Mechanical properties and interface improvement of bamboo cellulose nanofibers reinforced autoclaved aerated concrete

Autoclaved aerated concrete (AAC) has low density, suitable compressive strength, and excellent thermal and sound insulation capacity for building non-bearing walls. However, porous AAC blocks usually have low flexural strength and thus are prone to cracking during service life. Herein, bamboo cellulose nanofibers (BCNF) were incorporated into AAC matrix to enhance mechanical strengths. The BCNF was further modified by 3-mercapto-propyl-trimethoxysilane (KH590) to improve the interfacial bonding between BCNF and AAC matrix. Results showed that the AAC with the addition of 0.3 wt% KH590-modified BCNF had 49.2% and 20.7% higher flexural strength and compressive strength than those without BCNF, respectively. AAC slurry belongs to a pseudoplastic fluid with a yield value, which can be described by Bingham rheological model. With the increase of shear rate, the stress of AAC slurry increased and the viscosity decreased exponentially.

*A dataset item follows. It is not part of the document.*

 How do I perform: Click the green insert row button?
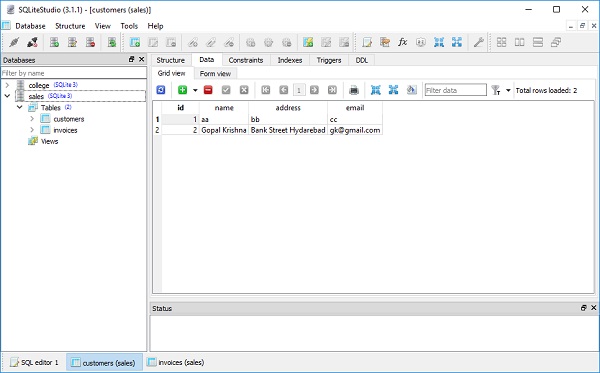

The interfacial bonding of BCNF/ AAC-matrix was characterized by FTIR, XPS, NMR, and SEM analyses. It was confirmed that the siloxane groups of KH590 react with the hydroxyl groups of BCNF, thus grafting the BCNF with hydrophobic moieties and improving their interfacial adhesion with AAC matrix. In addition, granite powders collected from stone pro-cessing mill were utilized as a main component of AAC matrix. This study provides a feasible way of utilizing renewable materials and solid waste in preparing high-performance AAC as green building materials.